**Exercise aim**:
Give back exactly the lines from the one that holds "Given: Open the 商品零售 (F5) retail tool" through the final line of the data; omit the pictures and add nothing.

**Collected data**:
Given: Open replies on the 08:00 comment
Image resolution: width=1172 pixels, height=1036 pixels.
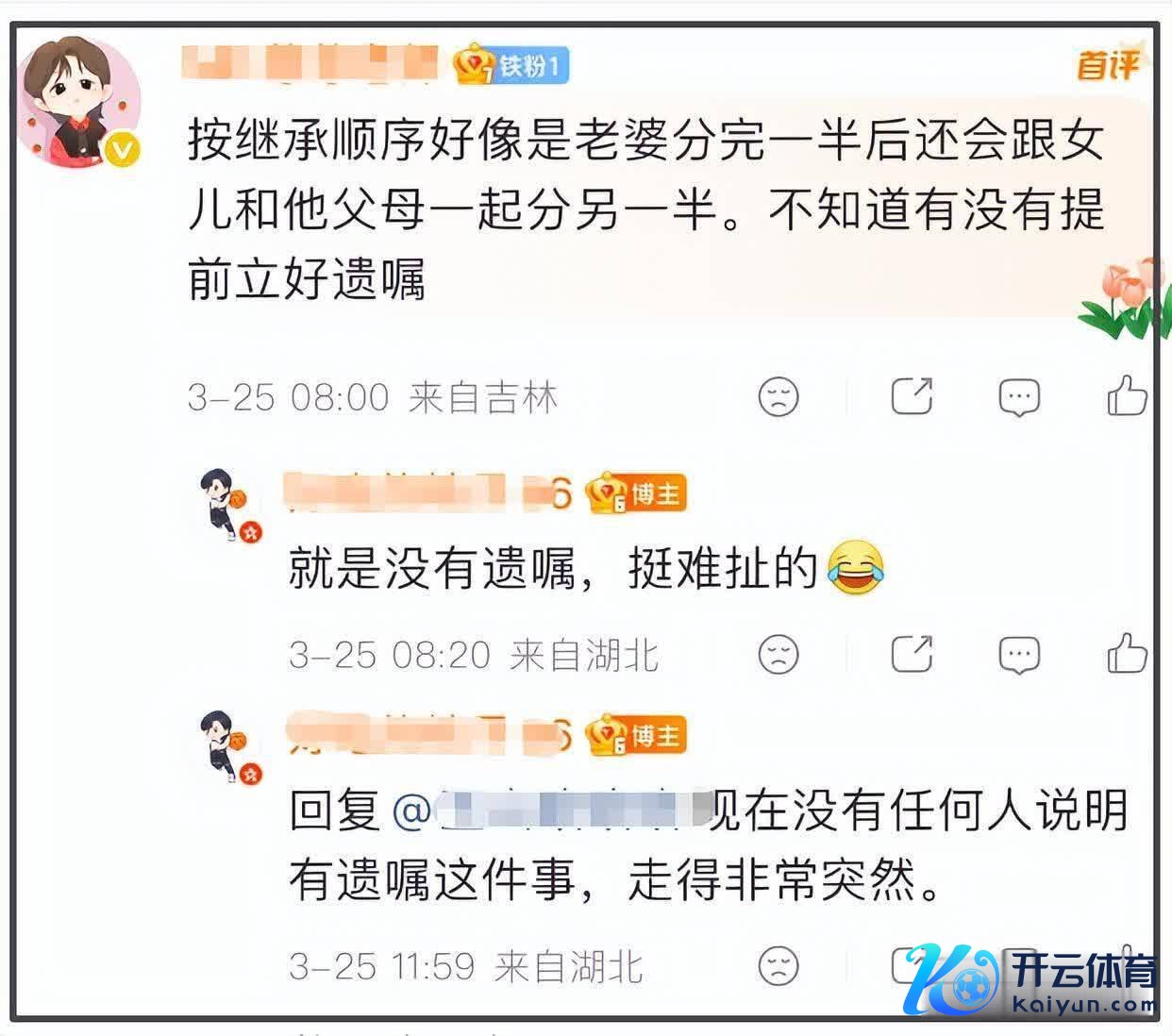Looking at the screenshot, I should pyautogui.click(x=1019, y=397).
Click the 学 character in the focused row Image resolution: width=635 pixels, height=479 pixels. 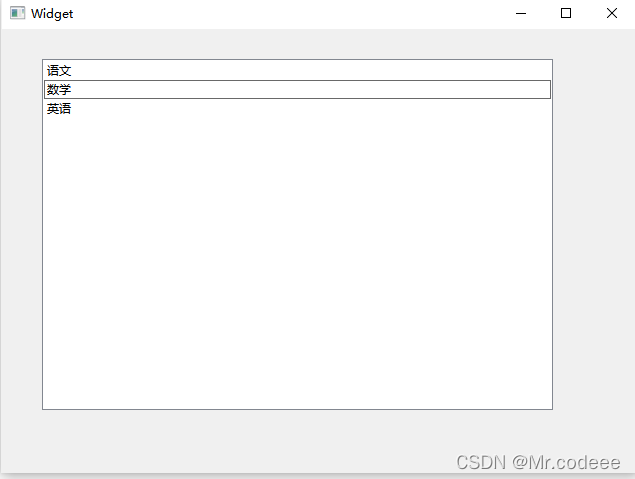pyautogui.click(x=65, y=89)
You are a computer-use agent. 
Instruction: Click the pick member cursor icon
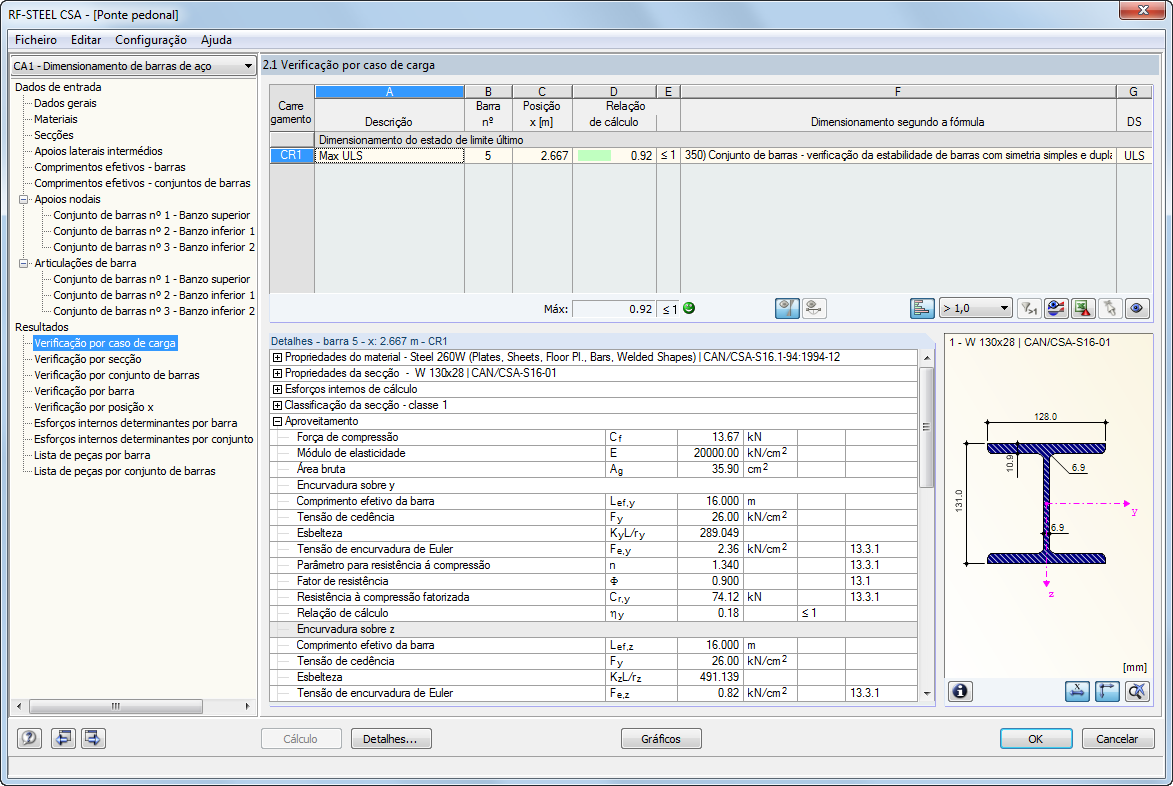pos(1109,309)
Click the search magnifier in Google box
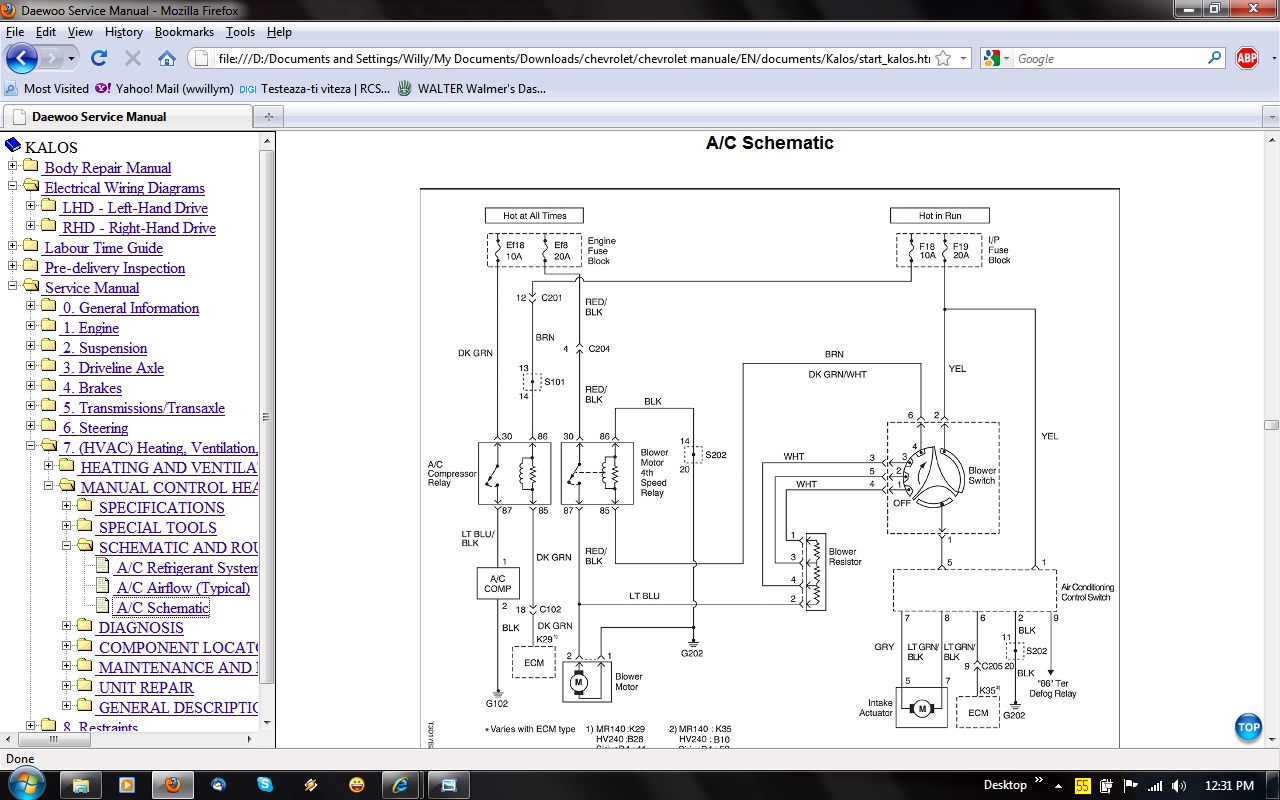Screen dimensions: 1280x800 (1215, 58)
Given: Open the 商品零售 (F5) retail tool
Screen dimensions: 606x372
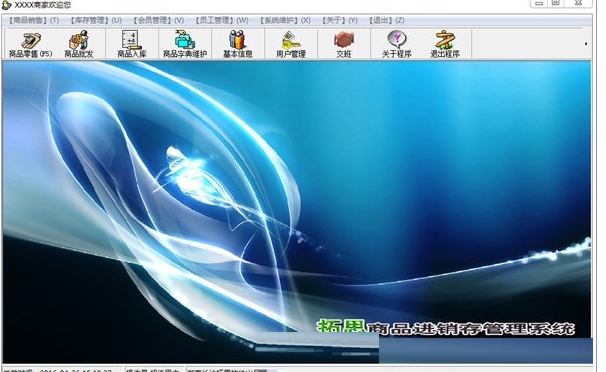Looking at the screenshot, I should coord(30,45).
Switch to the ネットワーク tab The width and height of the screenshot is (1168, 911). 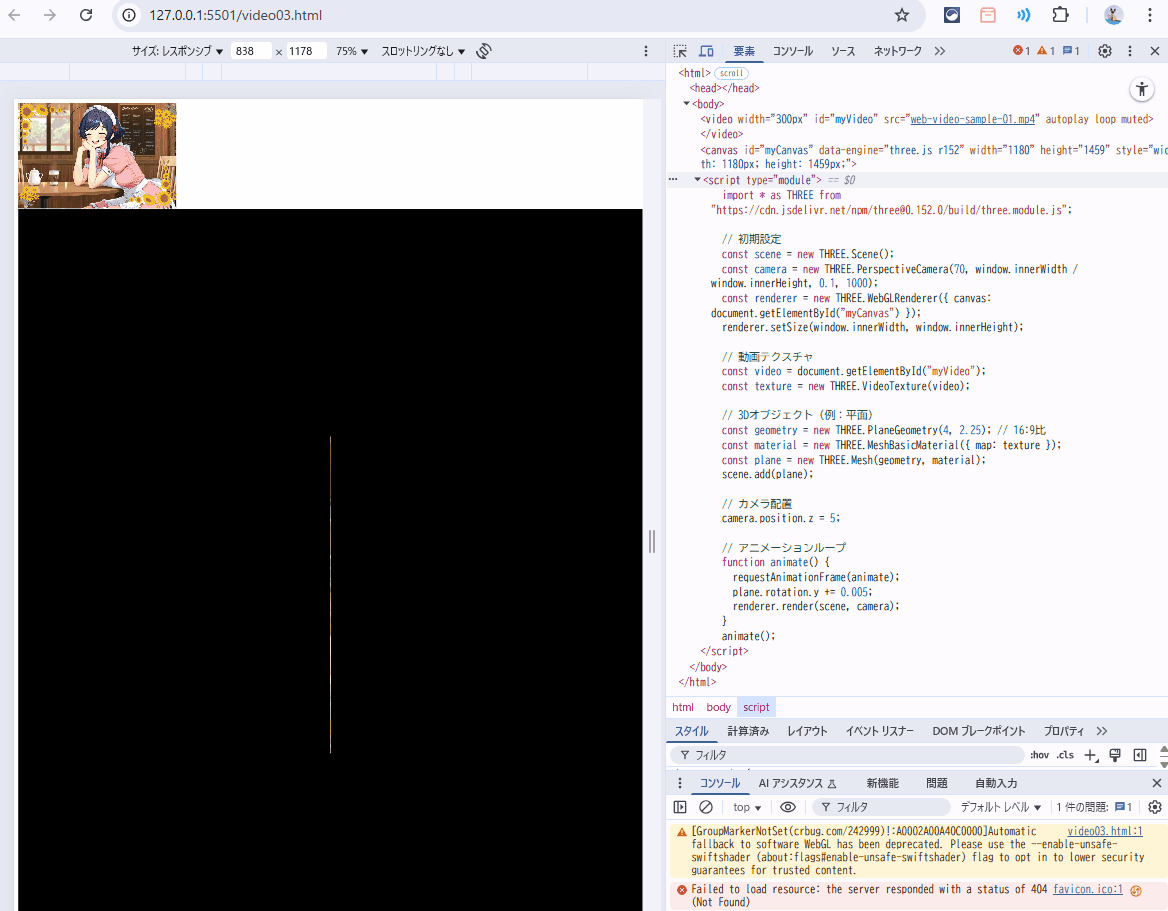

**Solution to this task**:
Given: Open the 商品零售 (F5) retail tool
Screen dimensions: 606x372
Looking at the screenshot, I should coord(30,45).
Switch to the ネットワーク tab The width and height of the screenshot is (1168, 911). 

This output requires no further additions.